§ **INPUT DATA**
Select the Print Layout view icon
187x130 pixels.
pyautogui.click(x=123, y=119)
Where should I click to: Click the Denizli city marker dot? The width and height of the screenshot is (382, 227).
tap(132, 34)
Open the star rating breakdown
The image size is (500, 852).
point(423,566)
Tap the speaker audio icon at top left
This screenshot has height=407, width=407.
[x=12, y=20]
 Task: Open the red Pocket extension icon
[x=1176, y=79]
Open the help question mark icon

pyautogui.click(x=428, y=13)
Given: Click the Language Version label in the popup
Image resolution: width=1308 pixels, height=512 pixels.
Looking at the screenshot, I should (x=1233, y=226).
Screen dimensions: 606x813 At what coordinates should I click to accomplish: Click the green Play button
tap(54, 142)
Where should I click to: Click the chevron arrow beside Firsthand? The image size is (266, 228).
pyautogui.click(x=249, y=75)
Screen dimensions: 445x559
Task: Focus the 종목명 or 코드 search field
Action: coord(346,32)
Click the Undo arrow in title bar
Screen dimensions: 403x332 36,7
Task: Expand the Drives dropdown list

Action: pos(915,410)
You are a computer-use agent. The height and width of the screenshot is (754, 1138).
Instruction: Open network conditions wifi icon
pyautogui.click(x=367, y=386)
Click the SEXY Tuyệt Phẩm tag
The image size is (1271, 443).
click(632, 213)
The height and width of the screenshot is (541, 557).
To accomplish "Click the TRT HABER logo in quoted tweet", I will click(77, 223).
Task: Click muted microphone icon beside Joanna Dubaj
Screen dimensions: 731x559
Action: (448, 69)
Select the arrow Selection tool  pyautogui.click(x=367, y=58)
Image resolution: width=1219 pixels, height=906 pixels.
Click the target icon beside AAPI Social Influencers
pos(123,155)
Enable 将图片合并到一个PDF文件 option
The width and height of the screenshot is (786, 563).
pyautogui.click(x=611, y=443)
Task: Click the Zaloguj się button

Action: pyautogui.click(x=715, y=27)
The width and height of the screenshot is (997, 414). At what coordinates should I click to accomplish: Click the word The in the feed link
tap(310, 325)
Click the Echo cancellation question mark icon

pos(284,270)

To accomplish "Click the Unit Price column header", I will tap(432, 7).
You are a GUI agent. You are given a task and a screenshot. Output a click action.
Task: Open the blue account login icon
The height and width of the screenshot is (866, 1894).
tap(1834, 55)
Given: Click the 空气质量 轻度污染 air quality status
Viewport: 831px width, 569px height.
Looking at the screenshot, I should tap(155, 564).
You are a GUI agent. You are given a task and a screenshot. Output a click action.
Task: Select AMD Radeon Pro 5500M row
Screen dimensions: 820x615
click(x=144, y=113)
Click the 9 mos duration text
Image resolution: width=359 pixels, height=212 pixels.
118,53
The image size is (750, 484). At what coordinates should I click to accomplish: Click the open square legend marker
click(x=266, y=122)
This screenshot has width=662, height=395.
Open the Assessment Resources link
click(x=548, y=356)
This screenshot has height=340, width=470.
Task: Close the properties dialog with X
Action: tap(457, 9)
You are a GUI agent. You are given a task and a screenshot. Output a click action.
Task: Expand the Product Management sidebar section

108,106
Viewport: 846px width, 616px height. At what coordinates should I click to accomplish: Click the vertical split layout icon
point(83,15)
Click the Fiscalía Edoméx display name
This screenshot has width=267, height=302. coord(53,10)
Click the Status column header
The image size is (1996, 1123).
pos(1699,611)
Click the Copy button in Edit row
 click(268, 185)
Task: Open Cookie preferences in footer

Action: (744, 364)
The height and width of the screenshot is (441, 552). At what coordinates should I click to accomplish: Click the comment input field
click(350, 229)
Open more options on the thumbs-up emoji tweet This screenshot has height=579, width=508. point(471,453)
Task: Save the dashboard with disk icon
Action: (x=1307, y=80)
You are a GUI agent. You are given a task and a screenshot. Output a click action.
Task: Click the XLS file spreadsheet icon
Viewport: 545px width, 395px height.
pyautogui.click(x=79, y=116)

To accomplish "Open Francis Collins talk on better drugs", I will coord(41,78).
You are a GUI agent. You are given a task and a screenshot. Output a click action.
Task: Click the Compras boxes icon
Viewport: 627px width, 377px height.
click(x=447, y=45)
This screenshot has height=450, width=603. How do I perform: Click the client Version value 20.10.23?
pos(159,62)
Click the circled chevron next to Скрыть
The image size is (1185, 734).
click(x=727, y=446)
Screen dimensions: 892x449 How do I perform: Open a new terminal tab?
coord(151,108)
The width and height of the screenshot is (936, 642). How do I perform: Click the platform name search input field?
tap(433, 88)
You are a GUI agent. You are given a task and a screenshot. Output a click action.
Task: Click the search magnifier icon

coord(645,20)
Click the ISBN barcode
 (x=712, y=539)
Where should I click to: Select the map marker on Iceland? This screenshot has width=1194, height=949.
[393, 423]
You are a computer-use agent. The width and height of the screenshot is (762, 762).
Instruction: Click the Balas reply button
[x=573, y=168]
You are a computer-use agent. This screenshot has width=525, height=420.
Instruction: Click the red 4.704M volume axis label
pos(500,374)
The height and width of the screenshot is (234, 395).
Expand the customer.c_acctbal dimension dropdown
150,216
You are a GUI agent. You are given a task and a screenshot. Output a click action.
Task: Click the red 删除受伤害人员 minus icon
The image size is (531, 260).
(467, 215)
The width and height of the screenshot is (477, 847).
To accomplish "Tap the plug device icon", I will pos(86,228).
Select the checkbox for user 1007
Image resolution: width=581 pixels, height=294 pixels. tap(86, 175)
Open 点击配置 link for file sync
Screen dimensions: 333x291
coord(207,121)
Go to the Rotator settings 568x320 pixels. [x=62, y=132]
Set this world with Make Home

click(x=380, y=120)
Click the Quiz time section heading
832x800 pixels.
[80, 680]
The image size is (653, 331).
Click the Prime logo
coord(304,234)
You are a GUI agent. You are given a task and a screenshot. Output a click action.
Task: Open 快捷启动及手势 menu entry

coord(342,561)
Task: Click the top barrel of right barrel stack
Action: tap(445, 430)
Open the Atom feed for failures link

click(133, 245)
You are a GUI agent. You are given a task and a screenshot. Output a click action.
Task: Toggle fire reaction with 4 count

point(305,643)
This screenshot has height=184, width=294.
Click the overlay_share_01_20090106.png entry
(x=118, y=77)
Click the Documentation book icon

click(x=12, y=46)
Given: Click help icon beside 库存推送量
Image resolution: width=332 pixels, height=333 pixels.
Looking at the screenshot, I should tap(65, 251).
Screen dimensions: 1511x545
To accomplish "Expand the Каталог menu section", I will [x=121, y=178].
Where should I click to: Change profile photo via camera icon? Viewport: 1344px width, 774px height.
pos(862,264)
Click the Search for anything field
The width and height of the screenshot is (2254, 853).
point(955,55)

§ **YOUR ASSIGNMENT**
The answer must be a single number: the count of lines in the entries above that contain "computer".

§ **EXERCISE ANSWER**
3